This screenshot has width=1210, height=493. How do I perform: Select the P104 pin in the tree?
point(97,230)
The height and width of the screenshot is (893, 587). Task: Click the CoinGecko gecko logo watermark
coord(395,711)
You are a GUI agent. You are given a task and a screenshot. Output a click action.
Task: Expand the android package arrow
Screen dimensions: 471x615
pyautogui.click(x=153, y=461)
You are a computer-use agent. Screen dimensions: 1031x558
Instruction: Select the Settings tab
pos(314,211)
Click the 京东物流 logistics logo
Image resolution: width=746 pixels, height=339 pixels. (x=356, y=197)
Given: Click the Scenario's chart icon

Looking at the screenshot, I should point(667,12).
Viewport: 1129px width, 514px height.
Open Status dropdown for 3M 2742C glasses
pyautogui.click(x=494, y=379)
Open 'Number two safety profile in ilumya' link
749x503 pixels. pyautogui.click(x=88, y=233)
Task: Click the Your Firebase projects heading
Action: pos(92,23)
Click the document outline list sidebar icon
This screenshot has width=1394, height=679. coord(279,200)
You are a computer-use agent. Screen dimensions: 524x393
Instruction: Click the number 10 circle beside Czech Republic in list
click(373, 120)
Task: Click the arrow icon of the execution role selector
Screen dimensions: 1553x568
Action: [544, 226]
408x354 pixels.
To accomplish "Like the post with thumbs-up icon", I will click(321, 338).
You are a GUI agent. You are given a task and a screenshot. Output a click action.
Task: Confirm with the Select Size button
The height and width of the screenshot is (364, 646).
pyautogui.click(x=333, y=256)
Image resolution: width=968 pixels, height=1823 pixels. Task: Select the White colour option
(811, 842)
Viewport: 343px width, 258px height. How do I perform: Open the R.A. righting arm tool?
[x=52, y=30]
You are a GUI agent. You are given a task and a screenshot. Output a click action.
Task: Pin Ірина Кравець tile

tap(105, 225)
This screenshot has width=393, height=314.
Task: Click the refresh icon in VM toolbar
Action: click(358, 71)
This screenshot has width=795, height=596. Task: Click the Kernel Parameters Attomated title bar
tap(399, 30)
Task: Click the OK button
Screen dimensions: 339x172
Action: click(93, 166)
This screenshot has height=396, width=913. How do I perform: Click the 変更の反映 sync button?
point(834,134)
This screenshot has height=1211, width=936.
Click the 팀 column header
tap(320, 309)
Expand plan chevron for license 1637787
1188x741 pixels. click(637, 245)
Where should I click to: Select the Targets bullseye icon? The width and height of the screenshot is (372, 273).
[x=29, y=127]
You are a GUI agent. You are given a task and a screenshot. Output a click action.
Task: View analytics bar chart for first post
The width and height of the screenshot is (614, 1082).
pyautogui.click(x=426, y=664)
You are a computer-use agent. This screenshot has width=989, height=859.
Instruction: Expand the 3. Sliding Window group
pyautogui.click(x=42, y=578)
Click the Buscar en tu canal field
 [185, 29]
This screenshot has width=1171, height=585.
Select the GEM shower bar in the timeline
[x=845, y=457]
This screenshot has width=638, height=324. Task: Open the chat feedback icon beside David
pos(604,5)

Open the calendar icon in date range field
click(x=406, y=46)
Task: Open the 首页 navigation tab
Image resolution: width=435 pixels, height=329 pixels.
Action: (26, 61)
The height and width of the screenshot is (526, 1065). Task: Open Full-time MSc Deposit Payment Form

--------------------

■ TASK DETAILS
Word for word, transcribe the entire listing shown above.

■ ANSWER TO THIS TASK
This screenshot has width=1210, height=493. How do I perform: Select the P104 pin in the tree?
point(97,230)
The height and width of the screenshot is (893, 587). Task: Click the CoinGecko gecko logo watermark
coord(395,711)
You are a GUI agent. You are given a task and a screenshot. Output a click action.
Task: Expand the android package arrow
Screen dimensions: 471x615
pyautogui.click(x=153, y=461)
You are a computer-use agent. Screen dimensions: 1031x558
Instruction: Select the Settings tab
pos(314,211)
Click the 京东物流 logistics logo
Image resolution: width=746 pixels, height=339 pixels. (x=356, y=197)
Given: Click the Scenario's chart icon

Looking at the screenshot, I should point(667,12).
Viewport: 1129px width, 514px height.
Open Status dropdown for 3M 2742C glasses
pyautogui.click(x=494, y=379)
Open 'Number two safety profile in ilumya' link
749x503 pixels. pyautogui.click(x=88, y=233)
Task: Click the Your Firebase projects heading
Action: pos(92,23)
Click the document outline list sidebar icon
This screenshot has width=1394, height=679. coord(279,200)
You are a computer-use agent. Screen dimensions: 524x393
Instruction: Click the number 10 circle beside Czech Republic in list
click(373, 120)
Task: Click the arrow icon of the execution role selector
Screen dimensions: 1553x568
Action: [544, 226]
408x354 pixels.
To accomplish "Like the post with thumbs-up icon", I will click(321, 338).
You are a GUI agent. You are given a task and a screenshot. Output a click action.
Task: Confirm with the Select Size button
The height and width of the screenshot is (364, 646).
pyautogui.click(x=333, y=256)
Image resolution: width=968 pixels, height=1823 pixels. Task: Select the White colour option
(811, 842)
Viewport: 343px width, 258px height. How do I perform: Open the R.A. righting arm tool?
[x=52, y=30]
You are a GUI agent. You are given a task and a screenshot. Output a click action.
Task: Pin Ірина Кравець tile

tap(105, 225)
This screenshot has width=393, height=314.
Task: Click the refresh icon in VM toolbar
Action: click(358, 71)
This screenshot has width=795, height=596. Task: Click the Kernel Parameters Attomated title bar
tap(399, 30)
Task: Click the OK button
Screen dimensions: 339x172
Action: click(93, 166)
This screenshot has height=396, width=913. How do I perform: Click the 変更の反映 sync button?
point(834,134)
This screenshot has height=1211, width=936.
Click the 팀 column header
tap(320, 309)
Expand plan chevron for license 1637787
1188x741 pixels. click(637, 245)
Where should I click to: Select the Targets bullseye icon? The width and height of the screenshot is (372, 273).
[x=29, y=127]
You are a GUI agent. You are given a task and a screenshot. Output a click action.
Task: View analytics bar chart for first post
The width and height of the screenshot is (614, 1082).
pyautogui.click(x=426, y=664)
You are a computer-use agent. This screenshot has width=989, height=859.
Instruction: Expand the 3. Sliding Window group
pyautogui.click(x=42, y=578)
Click the Buscar en tu canal field
 [185, 29]
This screenshot has width=1171, height=585.
Select the GEM shower bar in the timeline
[x=845, y=457]
This screenshot has width=638, height=324. Task: Open the chat feedback icon beside David
pos(604,5)

Open the calendar icon in date range field
click(x=406, y=46)
Task: Open the 首页 navigation tab
Image resolution: width=435 pixels, height=329 pixels.
Action: (26, 61)
The height and width of the screenshot is (526, 1065). Task: Open Full-time MSc Deposit Payment Form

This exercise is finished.